En un anuncio oficial desde la Casa Blanca, el presidente Donald Trump confirmó la extensión del alto el fuego con Irán por un nuevo período. A pesar de este alivio en las operaciones militares directas, el mandatario estadounidense enfatizó que la medida no implica una flexibilización en las sanciones económicas, asegurando que su administración busca mantener la estabilidad regional sin ceder en sus exigencias estratégicas fundamentales.
La decisión de Washington incluye la permanencia del bloqueo a los principales puertos iraníes, una maniobra táctica destinada a asfixiar los ingresos provenientes de las exportaciones de crudo y controlar el flujo de suministros. El Departamento de Estado señaló que estas restricciones son una herramienta necesaria para forzar a Teherán a cumplir con los compromisos internacionales y limitar su capacidad operativa en el exterior.
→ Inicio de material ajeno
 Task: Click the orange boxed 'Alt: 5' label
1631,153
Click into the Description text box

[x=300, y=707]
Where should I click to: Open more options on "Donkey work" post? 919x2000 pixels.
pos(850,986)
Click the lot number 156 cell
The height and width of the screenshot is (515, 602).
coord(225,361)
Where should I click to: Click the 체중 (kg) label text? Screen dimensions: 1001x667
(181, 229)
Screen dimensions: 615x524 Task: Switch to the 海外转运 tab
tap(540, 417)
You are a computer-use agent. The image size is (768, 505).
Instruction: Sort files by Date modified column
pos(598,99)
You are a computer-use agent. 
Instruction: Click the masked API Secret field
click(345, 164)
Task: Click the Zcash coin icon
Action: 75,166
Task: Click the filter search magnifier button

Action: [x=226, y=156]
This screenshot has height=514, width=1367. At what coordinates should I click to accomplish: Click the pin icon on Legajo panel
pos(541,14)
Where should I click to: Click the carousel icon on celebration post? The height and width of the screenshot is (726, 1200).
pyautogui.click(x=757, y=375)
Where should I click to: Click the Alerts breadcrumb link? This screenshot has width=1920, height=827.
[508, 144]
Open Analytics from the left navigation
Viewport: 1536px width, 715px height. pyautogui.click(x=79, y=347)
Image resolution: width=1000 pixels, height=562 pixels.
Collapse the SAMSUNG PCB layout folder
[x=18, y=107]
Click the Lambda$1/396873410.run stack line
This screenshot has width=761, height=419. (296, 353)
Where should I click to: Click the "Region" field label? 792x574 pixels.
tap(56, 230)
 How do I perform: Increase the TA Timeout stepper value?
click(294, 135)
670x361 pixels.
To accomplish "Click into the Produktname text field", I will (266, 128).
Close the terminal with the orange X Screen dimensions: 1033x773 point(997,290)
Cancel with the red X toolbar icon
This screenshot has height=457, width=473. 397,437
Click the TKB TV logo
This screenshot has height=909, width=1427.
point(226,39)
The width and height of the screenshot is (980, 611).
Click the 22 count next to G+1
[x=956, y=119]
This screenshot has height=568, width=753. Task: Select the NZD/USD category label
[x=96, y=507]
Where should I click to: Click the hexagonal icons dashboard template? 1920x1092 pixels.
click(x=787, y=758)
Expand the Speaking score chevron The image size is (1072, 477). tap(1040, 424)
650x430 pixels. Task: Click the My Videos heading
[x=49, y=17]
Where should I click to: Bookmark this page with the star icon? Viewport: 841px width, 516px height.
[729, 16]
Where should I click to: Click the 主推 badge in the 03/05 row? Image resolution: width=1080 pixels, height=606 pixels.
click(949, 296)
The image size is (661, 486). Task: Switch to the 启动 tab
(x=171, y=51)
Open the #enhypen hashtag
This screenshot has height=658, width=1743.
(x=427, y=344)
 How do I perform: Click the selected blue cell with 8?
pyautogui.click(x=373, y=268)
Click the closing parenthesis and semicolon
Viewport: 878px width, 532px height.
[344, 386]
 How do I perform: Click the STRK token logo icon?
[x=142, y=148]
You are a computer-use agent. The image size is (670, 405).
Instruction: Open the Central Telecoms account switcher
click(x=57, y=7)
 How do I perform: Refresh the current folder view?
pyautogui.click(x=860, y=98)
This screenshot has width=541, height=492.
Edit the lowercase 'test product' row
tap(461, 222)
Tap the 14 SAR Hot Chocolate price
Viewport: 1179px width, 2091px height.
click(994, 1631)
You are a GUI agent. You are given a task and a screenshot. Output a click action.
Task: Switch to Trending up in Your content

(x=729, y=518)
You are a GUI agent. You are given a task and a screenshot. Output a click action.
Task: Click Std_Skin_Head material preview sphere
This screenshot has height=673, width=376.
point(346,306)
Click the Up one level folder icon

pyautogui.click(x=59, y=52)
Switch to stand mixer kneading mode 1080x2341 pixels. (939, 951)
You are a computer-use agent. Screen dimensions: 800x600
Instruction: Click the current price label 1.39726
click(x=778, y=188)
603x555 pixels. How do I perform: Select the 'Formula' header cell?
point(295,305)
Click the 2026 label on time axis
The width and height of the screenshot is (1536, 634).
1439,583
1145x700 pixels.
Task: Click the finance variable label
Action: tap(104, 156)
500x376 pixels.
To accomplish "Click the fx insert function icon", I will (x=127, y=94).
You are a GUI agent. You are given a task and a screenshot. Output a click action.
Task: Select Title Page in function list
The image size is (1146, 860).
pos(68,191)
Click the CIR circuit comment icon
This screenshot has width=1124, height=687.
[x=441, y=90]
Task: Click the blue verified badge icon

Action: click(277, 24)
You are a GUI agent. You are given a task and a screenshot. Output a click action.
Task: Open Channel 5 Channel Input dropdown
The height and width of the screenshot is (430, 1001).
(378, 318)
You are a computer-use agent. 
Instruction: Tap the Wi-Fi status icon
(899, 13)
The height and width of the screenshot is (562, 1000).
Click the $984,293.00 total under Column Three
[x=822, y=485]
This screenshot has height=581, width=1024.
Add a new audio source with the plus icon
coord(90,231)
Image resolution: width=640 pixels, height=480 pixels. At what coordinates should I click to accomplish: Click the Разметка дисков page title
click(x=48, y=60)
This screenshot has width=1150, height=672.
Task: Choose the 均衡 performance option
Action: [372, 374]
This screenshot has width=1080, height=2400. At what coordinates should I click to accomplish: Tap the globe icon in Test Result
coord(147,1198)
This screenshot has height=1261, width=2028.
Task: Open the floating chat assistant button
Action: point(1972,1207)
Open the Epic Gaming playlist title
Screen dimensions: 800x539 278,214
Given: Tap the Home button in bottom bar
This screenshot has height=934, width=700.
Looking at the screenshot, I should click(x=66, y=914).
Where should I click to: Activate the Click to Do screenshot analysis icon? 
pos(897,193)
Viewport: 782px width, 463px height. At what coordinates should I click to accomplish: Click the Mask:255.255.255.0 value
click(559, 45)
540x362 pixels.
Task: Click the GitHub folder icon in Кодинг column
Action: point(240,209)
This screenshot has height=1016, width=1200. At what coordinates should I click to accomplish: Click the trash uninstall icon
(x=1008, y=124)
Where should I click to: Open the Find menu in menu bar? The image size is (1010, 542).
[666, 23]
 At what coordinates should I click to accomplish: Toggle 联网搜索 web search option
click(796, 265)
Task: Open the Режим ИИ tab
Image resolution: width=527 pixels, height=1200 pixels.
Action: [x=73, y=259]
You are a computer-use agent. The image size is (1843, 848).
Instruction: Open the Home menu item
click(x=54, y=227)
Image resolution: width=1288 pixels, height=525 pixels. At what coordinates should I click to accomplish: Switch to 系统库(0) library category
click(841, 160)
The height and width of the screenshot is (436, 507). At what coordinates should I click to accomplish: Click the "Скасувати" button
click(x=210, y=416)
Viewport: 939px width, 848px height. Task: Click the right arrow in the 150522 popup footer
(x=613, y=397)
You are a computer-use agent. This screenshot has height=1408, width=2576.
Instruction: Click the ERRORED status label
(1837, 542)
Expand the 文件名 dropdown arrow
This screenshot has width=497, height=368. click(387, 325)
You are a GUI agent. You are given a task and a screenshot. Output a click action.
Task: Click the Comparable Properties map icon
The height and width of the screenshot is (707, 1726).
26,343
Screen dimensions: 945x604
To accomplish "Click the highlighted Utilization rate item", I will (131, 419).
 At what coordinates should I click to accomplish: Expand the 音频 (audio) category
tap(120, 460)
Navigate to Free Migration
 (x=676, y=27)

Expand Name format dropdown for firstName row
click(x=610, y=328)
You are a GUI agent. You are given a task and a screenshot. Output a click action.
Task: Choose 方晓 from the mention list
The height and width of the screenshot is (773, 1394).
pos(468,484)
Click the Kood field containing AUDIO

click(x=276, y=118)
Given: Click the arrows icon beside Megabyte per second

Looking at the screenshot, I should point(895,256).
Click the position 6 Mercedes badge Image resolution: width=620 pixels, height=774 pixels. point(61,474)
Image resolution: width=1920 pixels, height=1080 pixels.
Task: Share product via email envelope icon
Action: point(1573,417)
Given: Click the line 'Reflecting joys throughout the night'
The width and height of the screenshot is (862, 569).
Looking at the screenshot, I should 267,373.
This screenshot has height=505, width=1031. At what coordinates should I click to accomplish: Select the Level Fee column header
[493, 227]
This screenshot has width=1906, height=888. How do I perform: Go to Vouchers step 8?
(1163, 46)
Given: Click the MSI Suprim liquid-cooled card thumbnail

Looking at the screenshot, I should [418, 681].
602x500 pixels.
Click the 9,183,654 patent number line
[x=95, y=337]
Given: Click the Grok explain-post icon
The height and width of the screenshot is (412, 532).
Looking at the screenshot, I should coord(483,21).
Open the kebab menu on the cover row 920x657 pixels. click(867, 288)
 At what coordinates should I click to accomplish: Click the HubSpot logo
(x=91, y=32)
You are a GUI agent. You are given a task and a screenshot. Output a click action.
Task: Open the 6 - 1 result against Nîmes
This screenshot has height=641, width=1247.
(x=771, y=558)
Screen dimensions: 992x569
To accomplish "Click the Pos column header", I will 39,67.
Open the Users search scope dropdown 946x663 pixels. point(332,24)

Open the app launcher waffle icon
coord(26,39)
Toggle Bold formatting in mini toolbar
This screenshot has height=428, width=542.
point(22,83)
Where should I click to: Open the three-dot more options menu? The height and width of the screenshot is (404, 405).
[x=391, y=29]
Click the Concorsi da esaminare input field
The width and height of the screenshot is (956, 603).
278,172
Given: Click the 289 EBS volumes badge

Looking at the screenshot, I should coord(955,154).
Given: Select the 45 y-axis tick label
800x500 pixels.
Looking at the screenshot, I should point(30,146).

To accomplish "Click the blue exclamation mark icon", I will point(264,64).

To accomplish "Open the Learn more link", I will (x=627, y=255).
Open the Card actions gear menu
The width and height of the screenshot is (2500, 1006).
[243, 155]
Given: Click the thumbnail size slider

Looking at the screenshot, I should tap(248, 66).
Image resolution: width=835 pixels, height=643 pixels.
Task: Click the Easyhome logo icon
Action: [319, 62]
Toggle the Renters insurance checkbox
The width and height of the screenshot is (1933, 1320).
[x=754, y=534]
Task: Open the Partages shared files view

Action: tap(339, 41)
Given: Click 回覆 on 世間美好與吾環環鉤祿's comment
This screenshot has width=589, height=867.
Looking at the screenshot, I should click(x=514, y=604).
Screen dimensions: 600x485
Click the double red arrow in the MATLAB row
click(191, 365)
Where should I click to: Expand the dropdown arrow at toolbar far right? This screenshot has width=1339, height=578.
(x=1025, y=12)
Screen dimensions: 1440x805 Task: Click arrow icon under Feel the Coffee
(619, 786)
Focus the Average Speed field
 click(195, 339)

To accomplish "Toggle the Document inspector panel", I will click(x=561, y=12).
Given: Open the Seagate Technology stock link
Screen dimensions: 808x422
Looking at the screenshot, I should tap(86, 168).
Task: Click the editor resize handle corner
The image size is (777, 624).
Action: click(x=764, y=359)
El anuncio ha generado reacciones diversas en la comunidad internacional, donde algunos sectores ven la medida como una oportunidad para el diálogo, mientras que otros advierten sobre el impacto humanitario del cerco económico. Por el momento, las fuerzas navales de Estados Unidos mantienen su presencia en el Golfo para garantizar la efectividad del bloqueo marítimo y monitorear cualquier movimiento que rompa el cese de hostilidades.